**What this task involves**: None of the pictures should appear; the lines from the line containing "You are a GUI" through the last line of the listing must be repeated exactly.

**Provided data**:
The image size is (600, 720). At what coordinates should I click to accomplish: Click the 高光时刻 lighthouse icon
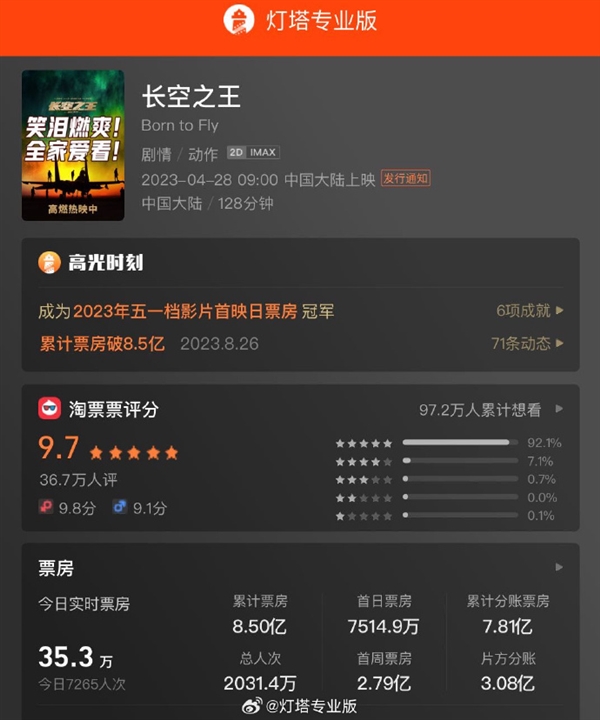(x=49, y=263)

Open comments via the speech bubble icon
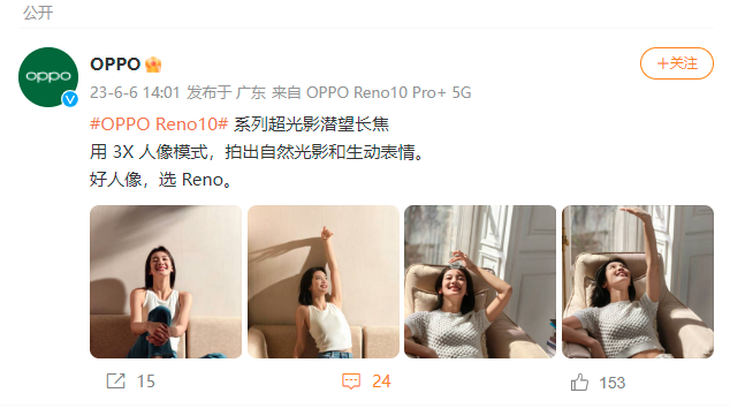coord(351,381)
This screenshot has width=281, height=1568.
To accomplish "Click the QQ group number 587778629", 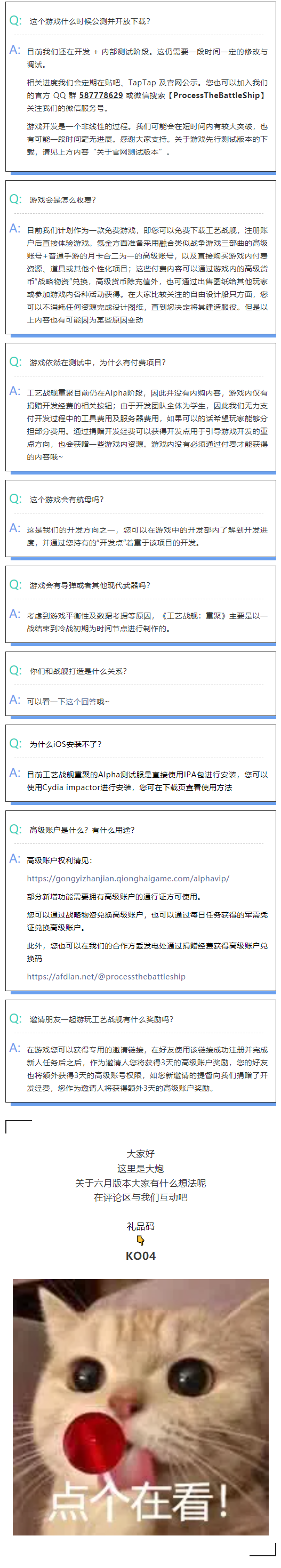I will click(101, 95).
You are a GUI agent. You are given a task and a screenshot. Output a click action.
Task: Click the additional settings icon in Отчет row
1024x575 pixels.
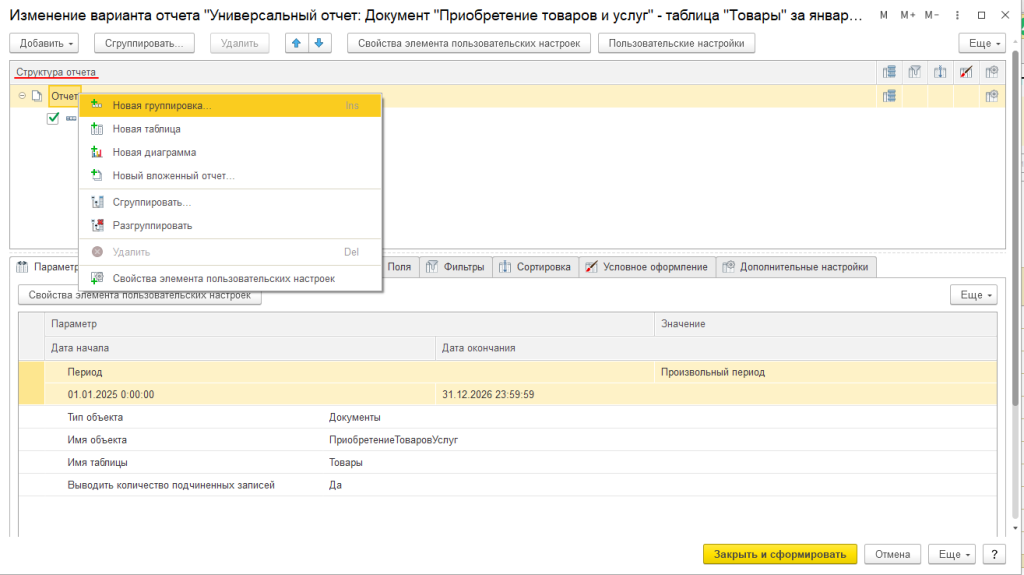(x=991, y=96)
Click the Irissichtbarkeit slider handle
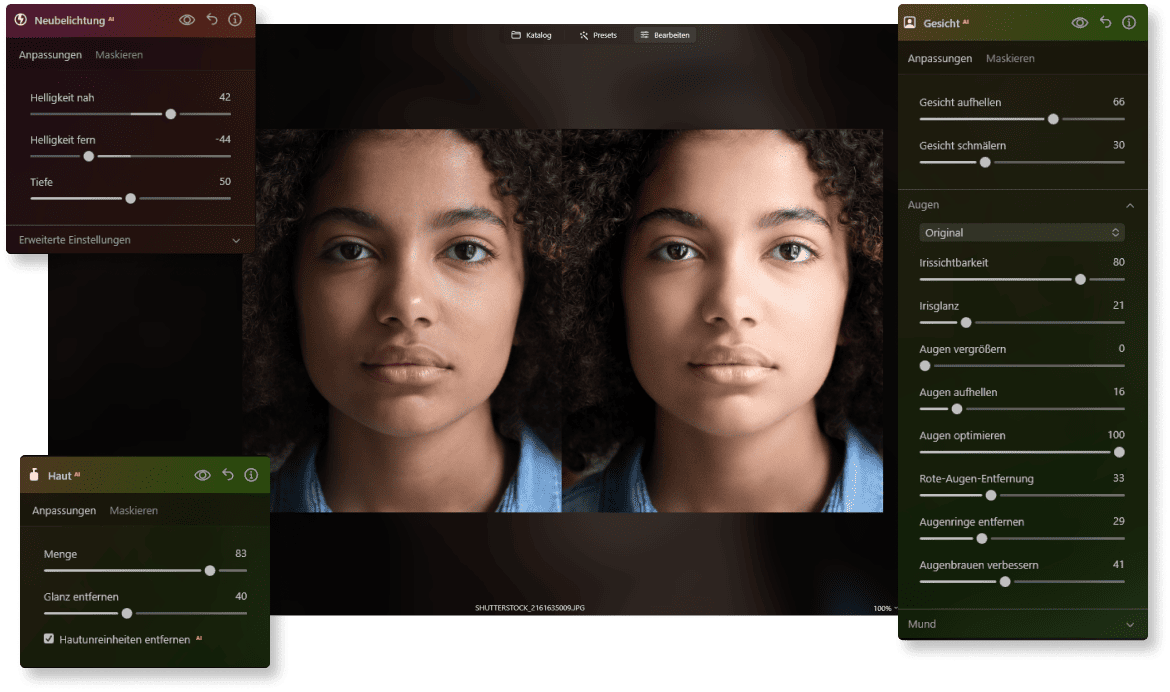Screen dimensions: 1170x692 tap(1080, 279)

**Written response**:
You are a GUI agent. You are given a task and a screenshot. Output a click action.
Task: Click the additional settings icon in Отчет row
1024x575 pixels.
(x=991, y=96)
Click the Irissichtbarkeit slider handle
Screen dimensions: 1170x692 tap(1080, 279)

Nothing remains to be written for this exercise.